Le Président du Senat que vous êtes est-il prêt à aller à l’Assemblée, en cas de victoire?

C’est un faux débat. J’ai pris l’engagement de ne pas siéger comme député simple. Mais être sur les listes, c’est une position politique, c’est d’ailleurs celle qui est à l’origine de nos divergences au sein du Pds. Etre tête de liste est une position politique, stratégique. Ces gens qui nous faisaient cette critique, il y en a combien parmi eux qui veulent succéder à Wade ? Il y en a cinq au moins qui se battent pour hériter des restes du Pds.

Qui ?

Il y a Ousmane Ngom, Diagne Fada, Mamour Cissé, Omar Sarr … Il y a d’autres qui se battent pour hériter des restes, il n’y a que des restes. Tout le monde est parti.

Vous ne niez pas que le Pds est un grand parti, non ?

Je suis d’accord avec vous, le Pds était un grand parti, mais aujourd’hui tout le monde est parti, ce qui a perdu nos ex frères qui font des sorties fracassantes.

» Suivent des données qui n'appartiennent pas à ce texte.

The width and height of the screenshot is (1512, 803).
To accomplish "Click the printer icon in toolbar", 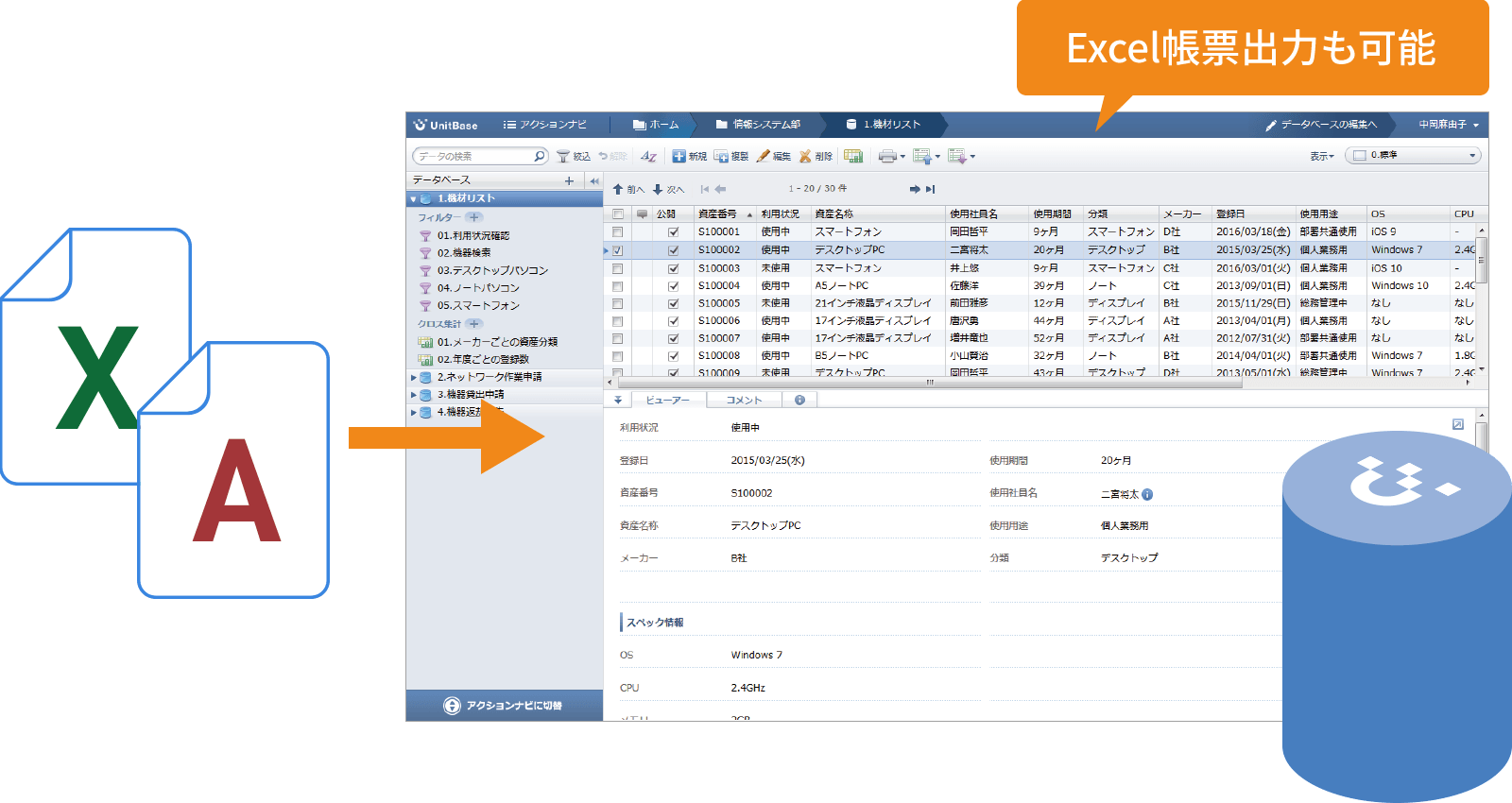I will (886, 157).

Si on était parti sans personne, cette réaction n’aurait pas eu lieu. Elles sont donc dues au fait que les gens ont constaté qu’à la base et au niveau des cadres, tout le monde est parti.

Et si on vous donnait le Pds, serez-vous preneur ?

Je ne suis plus preneur. Le Pds aujourd’hui n’est plus attractif et on le constate même pendant la campagne électorale. A Goudomp, ils étaient à côté et ne faisaient pas quinze personnes. C’est le cas lorsque nous étions à Kolda. Nous avons organisé des meetings dans ces deux localités et qui ont drainé beaucoup de monde. Ce n’est pas le cas pour le Pds qui n’est plus attractif.